Fig. 2.

Reduced passive force in CMs derived from a HCM-patient with a MYOM2 mutation. (A) Light and electron micrographs of control (upper panel) and patient HCM-02 (lower panel) myocardial samples. In comparison to the control myocardium, the patient sample showed disoriented CMs (disarray) with great variations in cellular diameter. Irregularly formed connections between CMs (asterisks) and widened interstitial spaces (white arrows) were present. Within CMs, myofibrils (Mf) of the patient frequently showed disarray, with sarcomeres running in various directions, whereas the sarcomeres of control tissue were mostly parallel.
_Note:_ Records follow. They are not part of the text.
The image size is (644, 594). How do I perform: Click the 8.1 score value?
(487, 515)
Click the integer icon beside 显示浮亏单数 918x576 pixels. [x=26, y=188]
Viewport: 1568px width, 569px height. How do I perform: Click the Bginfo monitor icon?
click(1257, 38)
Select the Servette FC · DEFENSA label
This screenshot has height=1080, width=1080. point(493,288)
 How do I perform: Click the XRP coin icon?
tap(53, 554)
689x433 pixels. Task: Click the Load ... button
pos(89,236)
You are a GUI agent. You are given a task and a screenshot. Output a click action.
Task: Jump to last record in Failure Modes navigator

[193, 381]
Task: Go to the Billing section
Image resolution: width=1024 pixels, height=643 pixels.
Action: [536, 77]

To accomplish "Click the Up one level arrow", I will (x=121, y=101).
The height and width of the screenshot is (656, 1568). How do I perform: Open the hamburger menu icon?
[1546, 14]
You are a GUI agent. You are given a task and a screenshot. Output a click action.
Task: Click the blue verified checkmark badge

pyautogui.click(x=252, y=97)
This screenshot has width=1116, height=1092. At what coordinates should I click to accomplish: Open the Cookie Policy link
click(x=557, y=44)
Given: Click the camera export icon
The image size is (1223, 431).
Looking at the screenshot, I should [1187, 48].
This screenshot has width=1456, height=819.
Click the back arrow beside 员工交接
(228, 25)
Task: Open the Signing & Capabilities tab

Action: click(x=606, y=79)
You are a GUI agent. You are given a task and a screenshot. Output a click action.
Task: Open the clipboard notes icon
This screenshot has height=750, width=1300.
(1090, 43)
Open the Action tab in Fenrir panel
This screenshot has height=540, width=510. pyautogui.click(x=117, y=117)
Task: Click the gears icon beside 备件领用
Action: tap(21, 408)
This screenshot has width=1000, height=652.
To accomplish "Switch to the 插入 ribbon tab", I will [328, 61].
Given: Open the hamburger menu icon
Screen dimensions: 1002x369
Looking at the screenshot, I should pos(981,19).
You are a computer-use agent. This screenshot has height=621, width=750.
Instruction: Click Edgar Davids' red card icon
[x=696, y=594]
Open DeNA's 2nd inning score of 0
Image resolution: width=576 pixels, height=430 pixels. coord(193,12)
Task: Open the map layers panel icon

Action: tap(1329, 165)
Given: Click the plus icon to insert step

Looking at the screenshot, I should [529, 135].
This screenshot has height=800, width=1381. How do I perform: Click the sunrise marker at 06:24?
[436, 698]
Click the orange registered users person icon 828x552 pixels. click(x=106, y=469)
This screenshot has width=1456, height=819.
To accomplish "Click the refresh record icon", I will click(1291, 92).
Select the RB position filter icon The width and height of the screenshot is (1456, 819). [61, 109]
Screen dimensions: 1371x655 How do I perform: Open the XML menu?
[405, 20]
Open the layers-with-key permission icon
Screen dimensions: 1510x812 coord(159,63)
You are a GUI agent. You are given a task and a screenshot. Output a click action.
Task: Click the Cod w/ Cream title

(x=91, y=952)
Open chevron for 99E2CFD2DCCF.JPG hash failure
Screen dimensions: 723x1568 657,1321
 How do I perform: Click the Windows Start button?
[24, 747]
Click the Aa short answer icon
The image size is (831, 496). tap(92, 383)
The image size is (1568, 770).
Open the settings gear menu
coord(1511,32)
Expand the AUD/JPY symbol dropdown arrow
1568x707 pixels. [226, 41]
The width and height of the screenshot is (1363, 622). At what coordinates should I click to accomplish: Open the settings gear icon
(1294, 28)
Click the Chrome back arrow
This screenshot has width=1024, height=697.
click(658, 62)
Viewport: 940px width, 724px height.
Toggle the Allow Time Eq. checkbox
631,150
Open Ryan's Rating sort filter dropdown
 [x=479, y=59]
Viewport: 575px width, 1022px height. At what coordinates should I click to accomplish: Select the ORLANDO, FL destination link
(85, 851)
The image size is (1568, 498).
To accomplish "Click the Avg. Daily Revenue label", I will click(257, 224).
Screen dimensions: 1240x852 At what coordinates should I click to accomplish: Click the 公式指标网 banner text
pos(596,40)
Mi, mitochondria; Tt, T-tubule. (B) Example of gel electrophoretic analysis of the phosphorylation status of native myocardial tissue from HCM-02 and controls. For detailed analysis see Fig. S2A. (C) Isometric force generation at increasing calcium concentrations (pCa) normalized to maximum force. Lines were fitted according to a modified Hill equation (Kraft et al., 2013). (D) Calcium concentration at 50% of maximum force generation (pCa₅₀) derived from fitted curves in C. (E) Isometric force at maximum calcium activation (pCa 4.63) appeared not to be altered in HCM-02 CMs carrying the mutation. (F) Passive force at increasing sarcomere length showed a significant reduction for HCM-02 CMs carrying a MYOM2 mutation, compared to controls (P<0.01 for all sarcomere lengths). All functional analyses of CMs from HCM-02 and the control in C-F occurred after adjustment of PKA-dependent phosphorylation (n=16 control CMs; n=10 HCM-02 CMs). Data are mean±s.e.m.